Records
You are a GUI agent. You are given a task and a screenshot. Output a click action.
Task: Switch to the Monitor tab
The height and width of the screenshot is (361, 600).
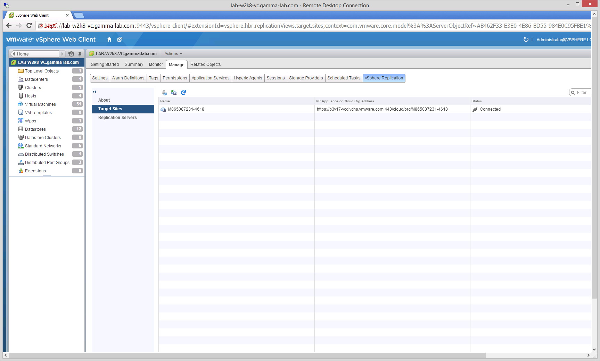[x=156, y=65]
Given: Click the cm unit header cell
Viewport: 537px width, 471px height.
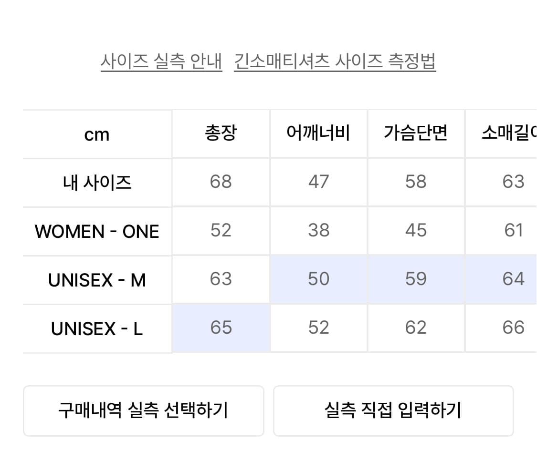Looking at the screenshot, I should pyautogui.click(x=96, y=133).
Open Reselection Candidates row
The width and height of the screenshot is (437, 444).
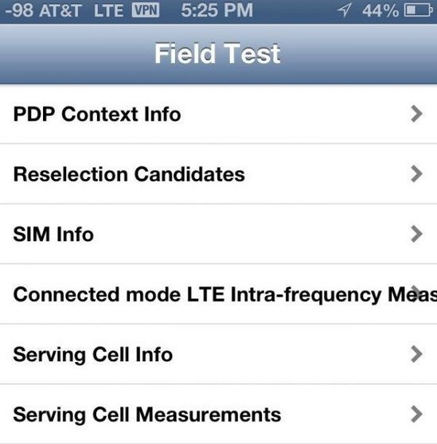click(x=218, y=174)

Problem to work on —
Could you rewrite every line of the entries above as a numbered list, skipping any blank lines and leaving the pictures out?

Solution —
1. You are a GUI agent. You are given a task and a screenshot. Output a click action.
2. Task: Switch to the Monitor tab
3. The height and width of the screenshot is (361, 600).
4. [x=156, y=65]
5. Given: Click the cm unit header cell
6. Viewport: 537px width, 471px height.
7. Looking at the screenshot, I should pyautogui.click(x=96, y=133).
8. Open Reselection Candidates row
9. The width and height of the screenshot is (437, 444).
10. click(x=218, y=174)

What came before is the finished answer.